Click-target data
::::

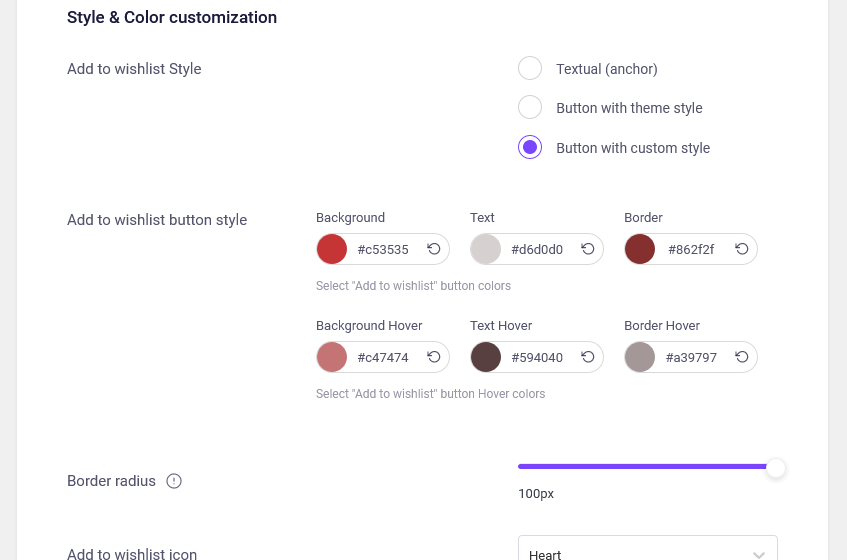
Task: Click the Border radius slider handle
Action: [x=776, y=468]

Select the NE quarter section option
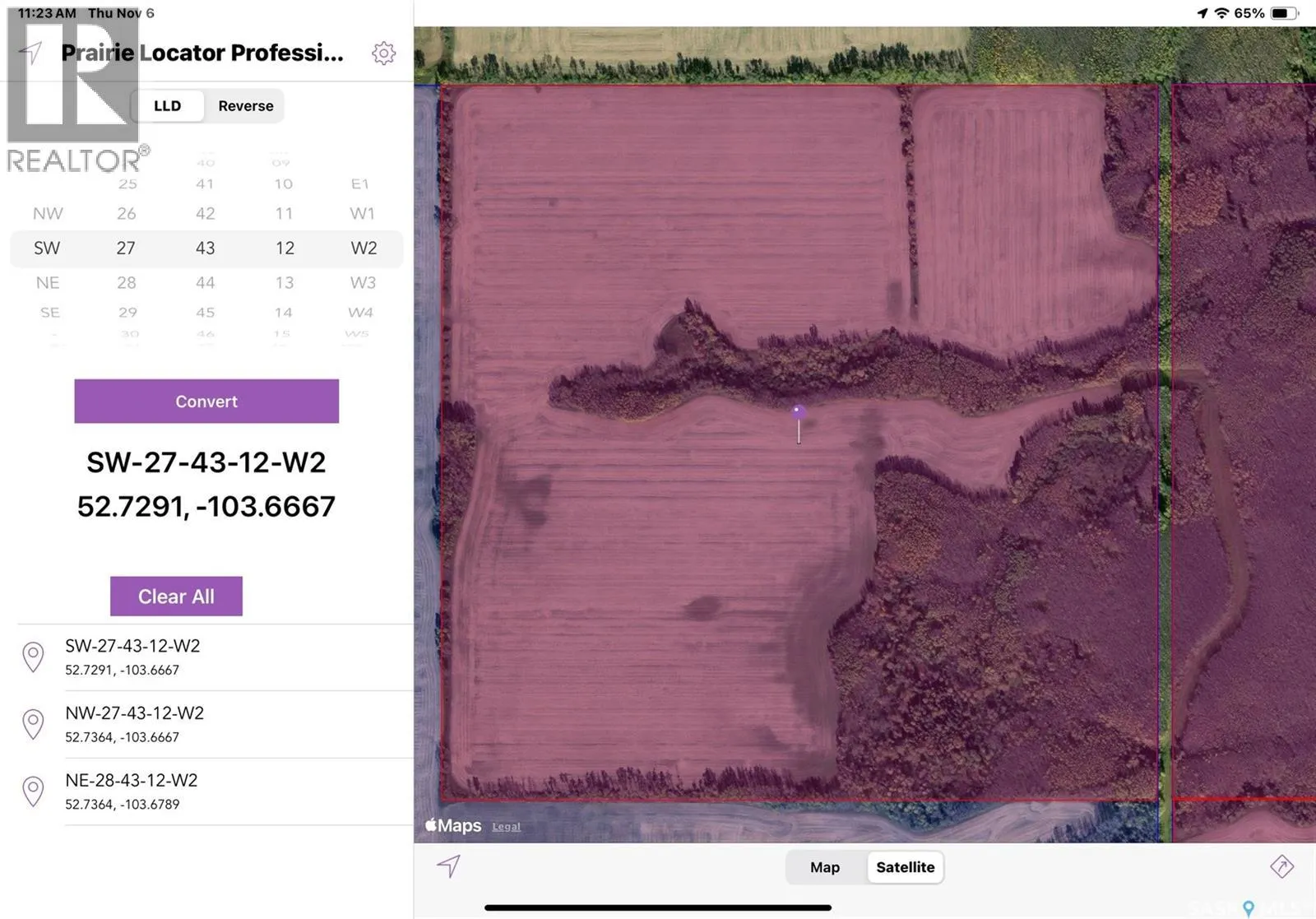coord(48,282)
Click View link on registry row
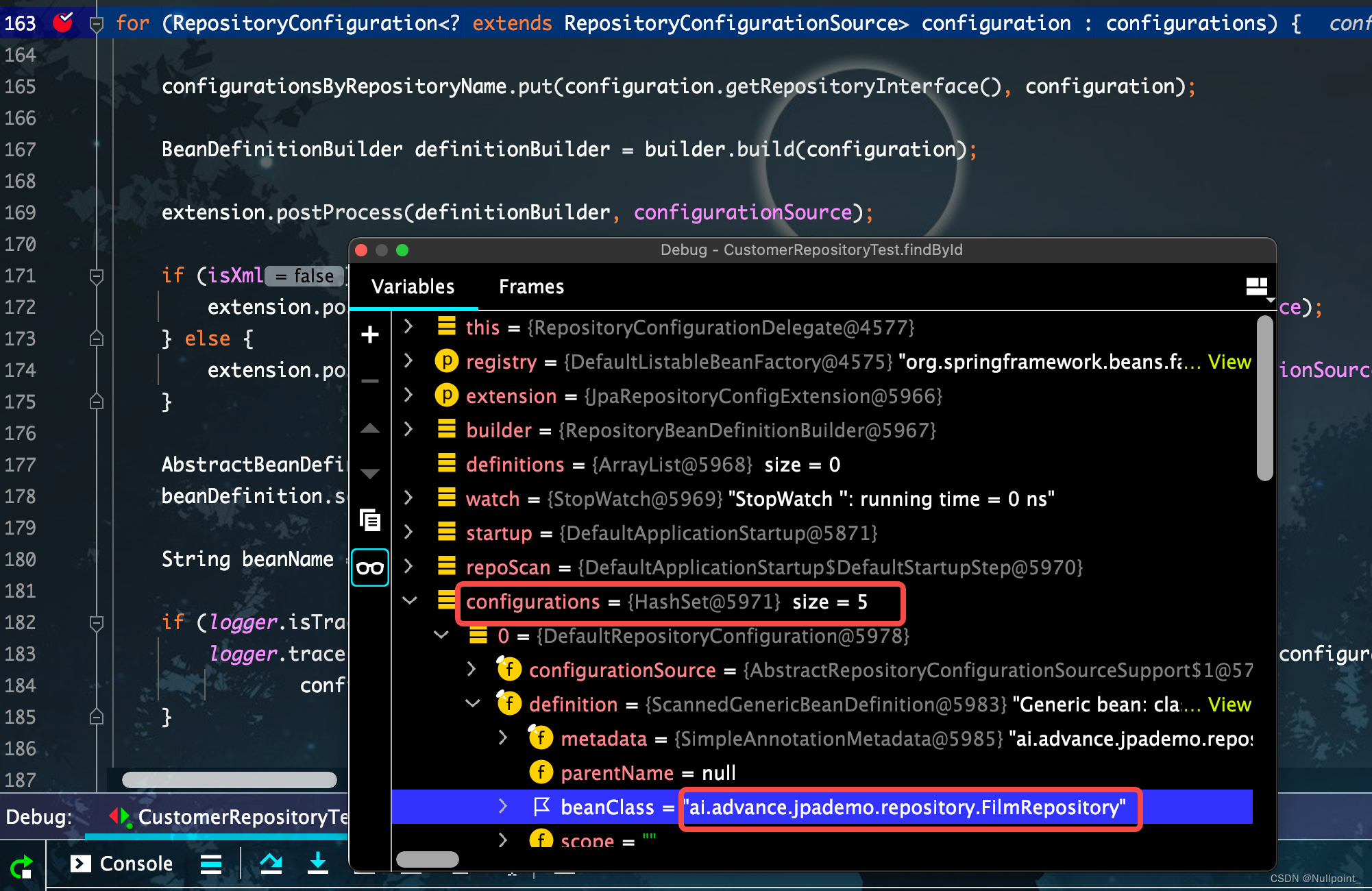Viewport: 1372px width, 891px height. tap(1229, 362)
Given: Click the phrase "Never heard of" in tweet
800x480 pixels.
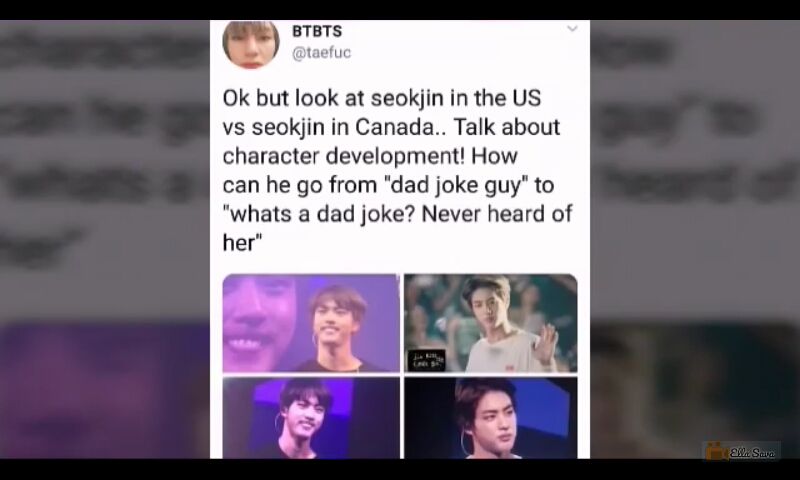Looking at the screenshot, I should click(497, 214).
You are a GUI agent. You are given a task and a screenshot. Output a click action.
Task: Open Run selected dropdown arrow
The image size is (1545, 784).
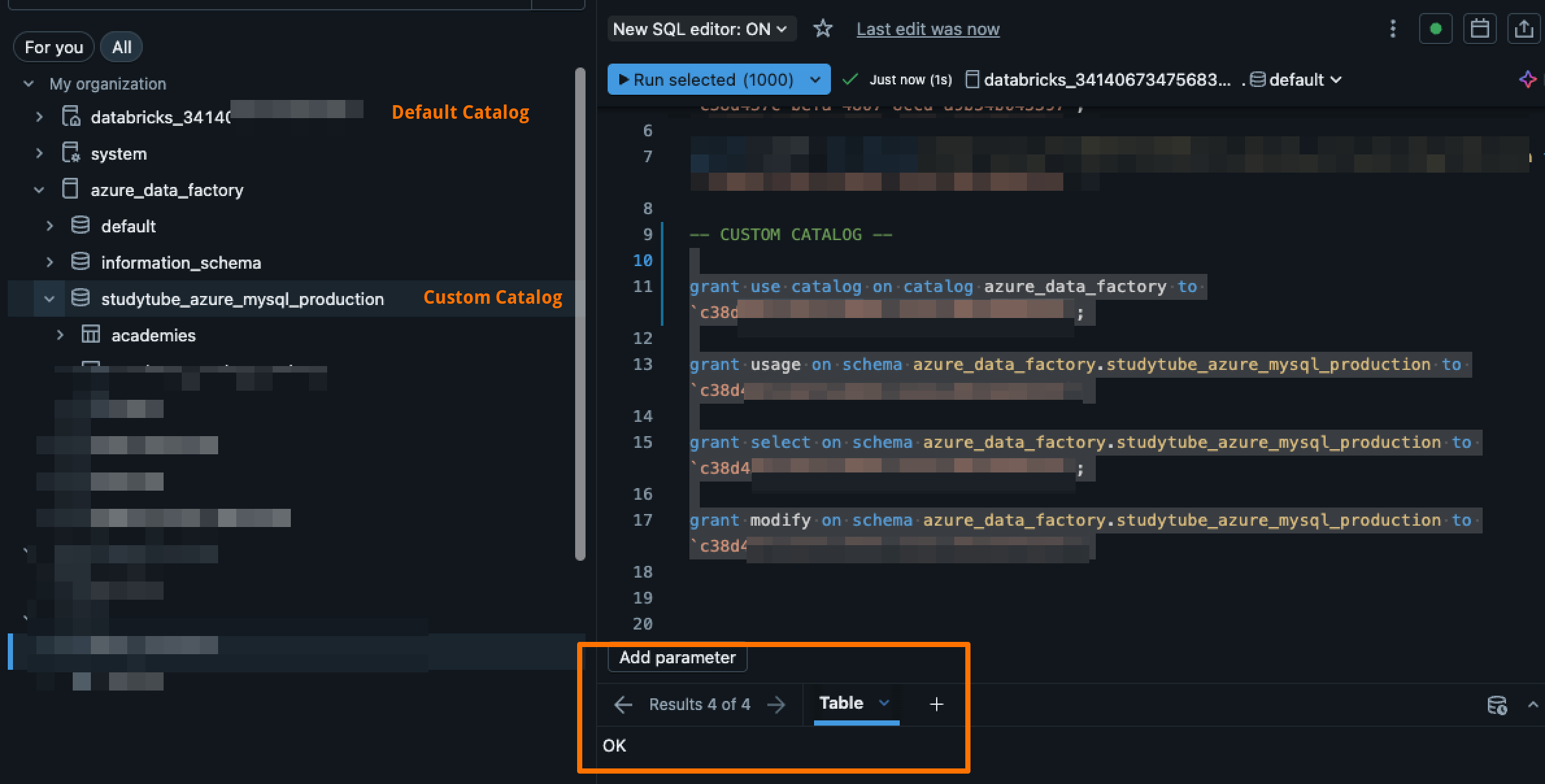[815, 79]
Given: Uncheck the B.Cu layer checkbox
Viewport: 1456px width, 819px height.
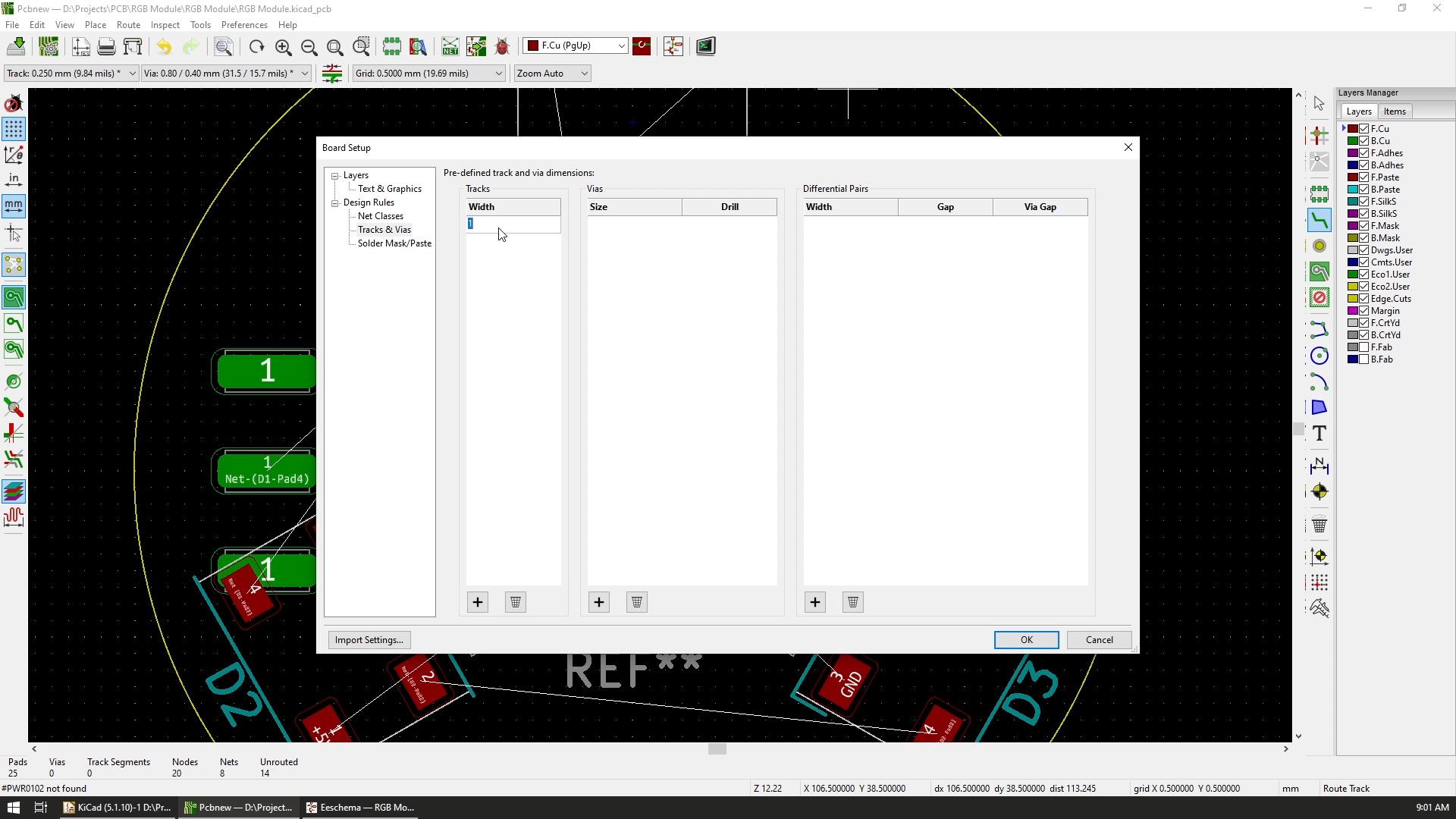Looking at the screenshot, I should [1363, 141].
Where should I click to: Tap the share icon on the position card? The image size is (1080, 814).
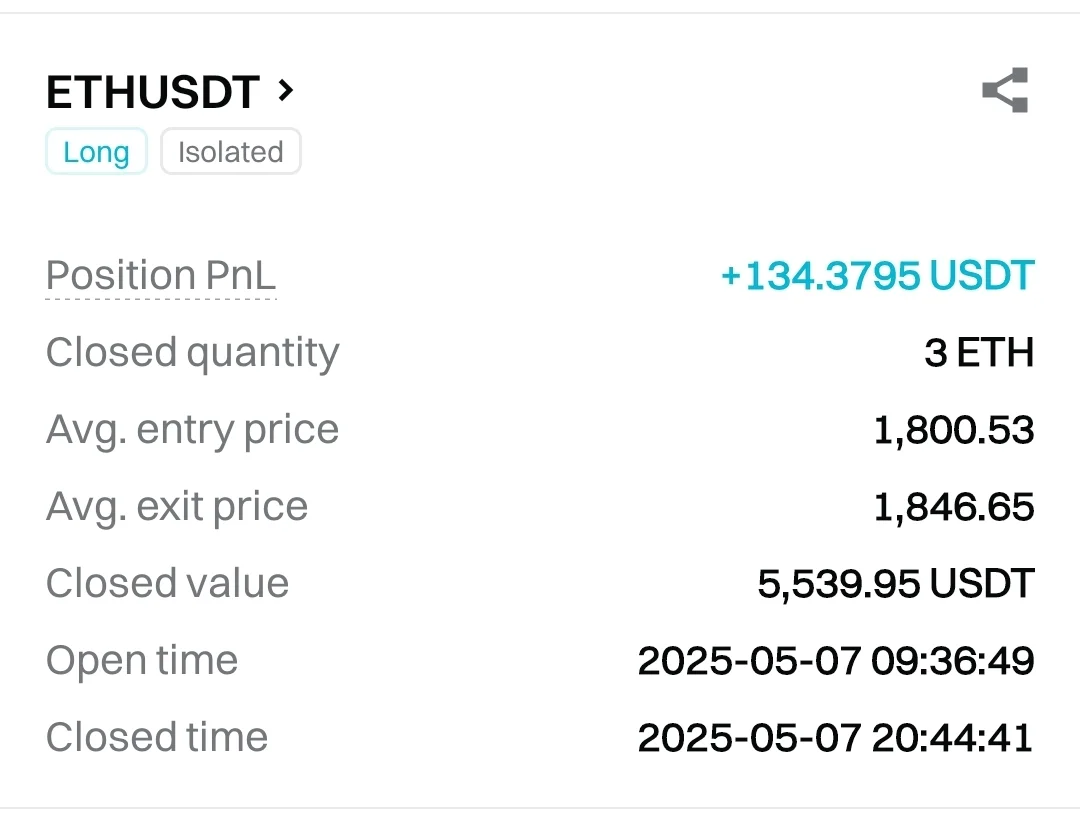point(1005,91)
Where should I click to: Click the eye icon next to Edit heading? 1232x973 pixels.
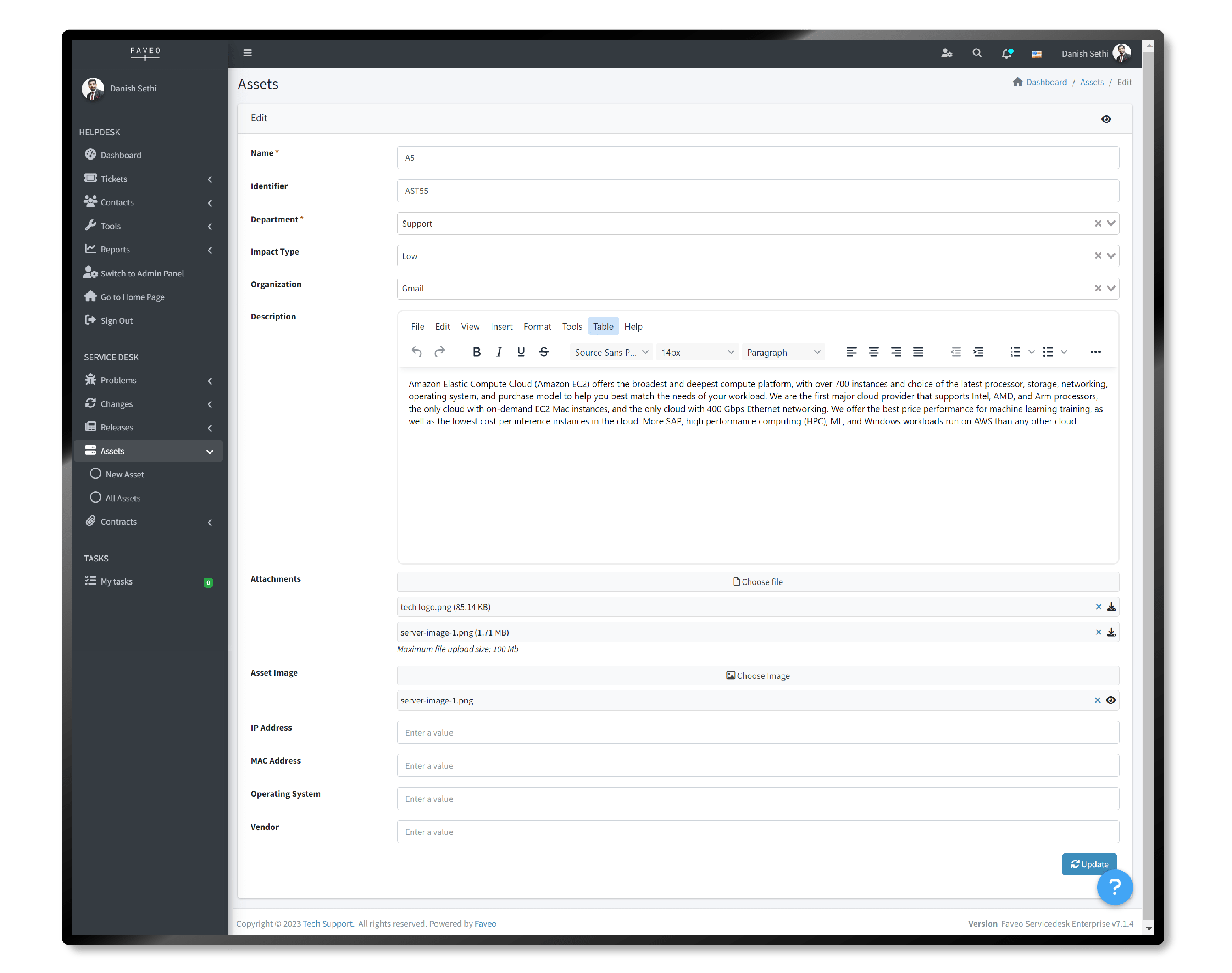(x=1106, y=119)
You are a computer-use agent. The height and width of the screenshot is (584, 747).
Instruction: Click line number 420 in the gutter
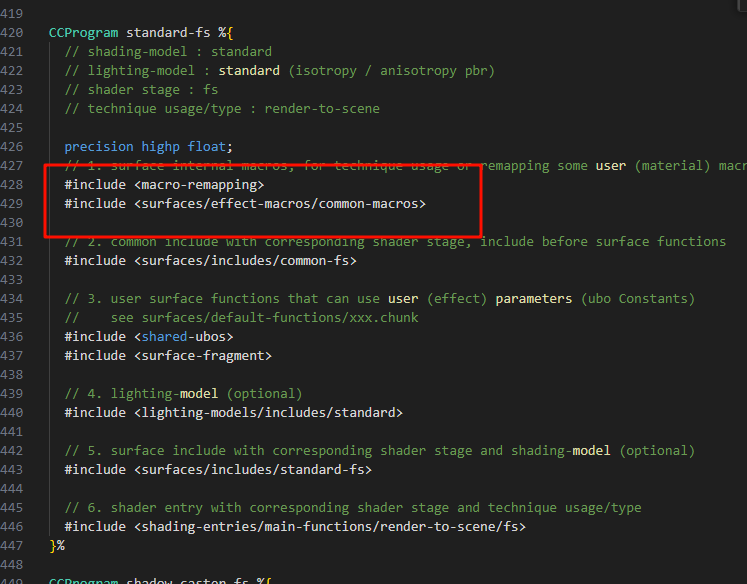pos(12,32)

::::

What is asked: Could you print every one of the lines above word for word, leaving out the pictures?

Final answer:
Task: Click the Border radius slider handle
Action: [x=776, y=468]

Select the NE quarter section option
coord(48,282)
Click View link on registry row
Viewport: 1372px width, 891px height. tap(1229, 362)
Given: Click the phrase "Never heard of" in tweet
800x480 pixels.
Looking at the screenshot, I should click(497, 214).
You are a GUI agent. You are given a task and a screenshot. Output a click action.
Task: Open Run selected dropdown arrow
The image size is (1545, 784).
[815, 79]
Given: Uncheck the B.Cu layer checkbox
Viewport: 1456px width, 819px height.
Looking at the screenshot, I should [1363, 141].
Where should I click to: Tap the share icon on the position card? The image size is (1080, 814).
point(1005,91)
Where should I click to: Click the eye icon next to Edit heading? 1232x973 pixels.
(x=1106, y=119)
You are a computer-use agent. The height and width of the screenshot is (584, 747).
Instruction: Click line number 420 in the gutter
pos(12,32)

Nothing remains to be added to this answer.